The track that enters the Valle de Fimapaire is called the Camino La Oliva Caldereta and you can drive it on Google maps - just follow the link. The entrance is on the left hand side of the FV102 road that leaves La Oliva  in a south east direction. In November 2016 the track was generally in good condition and certainly passable in a compact car. The only dodgy bit was on the left hand fork just after the dog kennels. This is a well documented area for the chat and we had to check it out.

We had success immediately after we entered the track, a male in the scrub on the left hand side of the track, after heavy rain there is a large puddle that forms on the triangular shape piece of land and it is worth checking for other birds - particularly Spectacled Warblers.


Further down on the left hand side of the track there is a small copse of trees, it is obvious that there is water here as the whole area is greener than the rest and there are patches of Great Reed, Arundo donax? here. The smallholding opposite has loads of iron poles and these normally have a male chat occupying one of them.


This one came to investigate me when I got out of the car.

 If you are doing photography then time of day can be crucial, I found the morning best but the birds will pose at some stage, unfortunately going off road here isn't possible - the dogs are large and mean.




They are happy to come close but not always down sun.
 
 
Next location is where the track divides


Where the track divides taking the left track - dog kennels in the middle.

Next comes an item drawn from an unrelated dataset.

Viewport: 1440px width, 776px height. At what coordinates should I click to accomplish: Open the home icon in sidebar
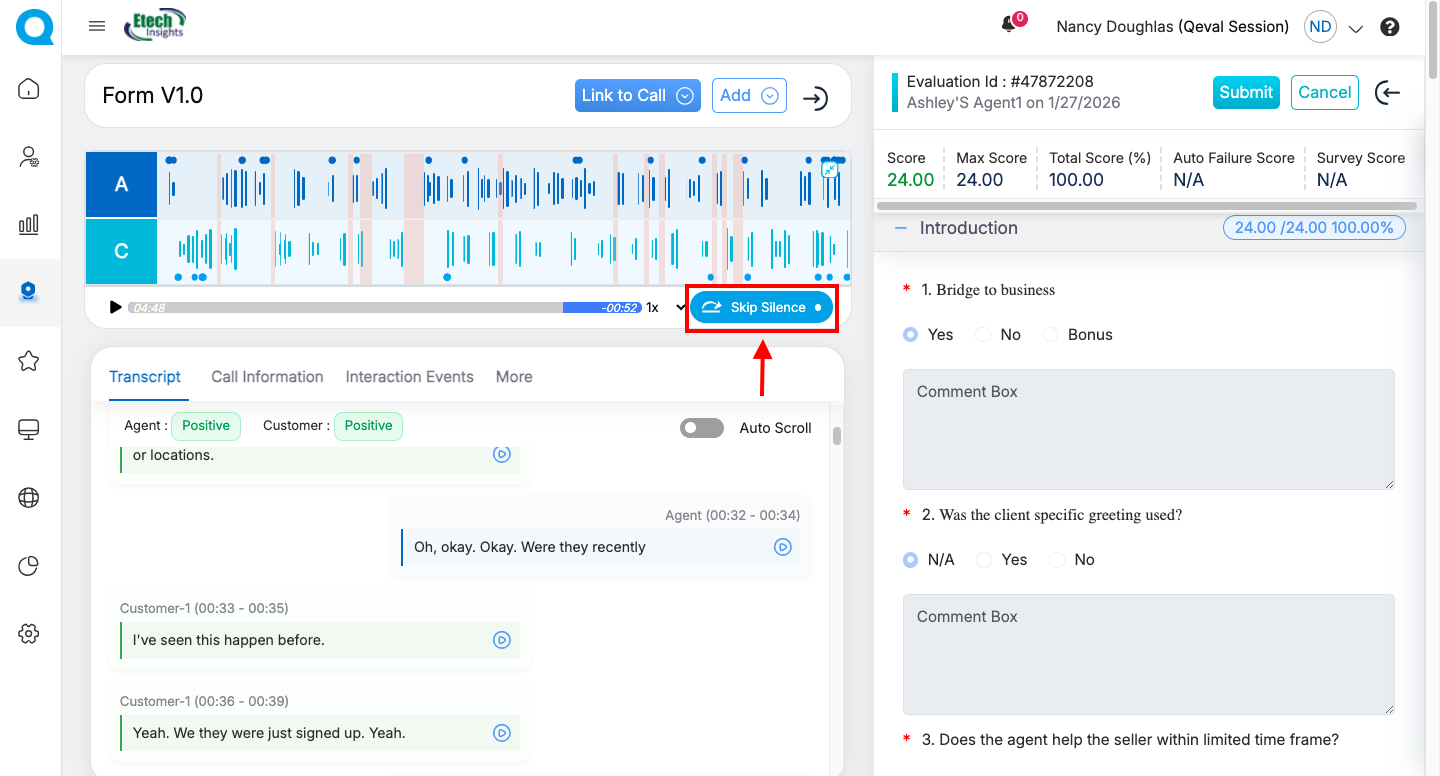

The right hand track going to La Caldereta - oddly Caldereta is the local name for the bird.
 
Looking back up the track from the dog kennels
 
The most productive area - particularly the iron poles around the smallholding


Oddly enough we saw two females on the left side of the road and two males on the right side but never the other way round

 




 



Barranco de los Molinos

Getting to the dam at the Embalse de Los Molinos is a doddle - turn left off the FV221 just before you enter Las Parcelas - just take care on the track as it is rough in several places. When you have finished scanning the myriad of Coots and Ruddy Shelducks that inhabit the lake take a look back down the track. Approximately 100 metres back there is an obvious track leading down to the barranco, sometimes this gets washed out but the weekend activity of the 4x4 off roaders will normally flatten it out again. If you go down then be aware that it can get mighty warm at the bottom as you are in full sun and the wind disappears.Google Earth view

The first pair of chats occupy a territory half way down to the river bed, the male can be found singing from the dead tree shown in photograph 4. Another pair can be found about 100 metres down the barranco from the concrete cill shown on the far right of photo three.  Each time I have visited I have flushed the birds up into the barranco cliffs but sit quietly and they soon return.


1. The barranco from the dam wall - goes all the way to Puertito los Molinos


Parking at the restaurant at Puertito los Molinos and walking up the barranco can be productive, we didn't visit in November because when we arrived the car park was full - popular restaurant!


2. Start of the path - far right of picture


3. The concrete cill far right, easy path along the barranco but sometimes muddy

4. Favourite perch - dead tree










If you are going birding in Fuerteventura there are two things that I heartily recommend. The first is a copy of Dave Gosney's  "Finding Birds in the Canaries", - get it here. Easybirder. With its accompanying DVD it is without doubt the best value birding investment that I have ever made. It is worth its weight in gold as the information is spot on - don't travel without it!

The second required item is a mobile "hide" - we had a Citroen C4 (colour optional) courtesy of Avis, ours was diamond white and the birds didn't seem to mind. It will inevitably develop  a distinct "lava dust pink"  hue by the end of the week.

Secondly, the "Field Guide to the Birds of Macaronesia" by Eduardo Garcia-del-Rey is also a very handy book to have available.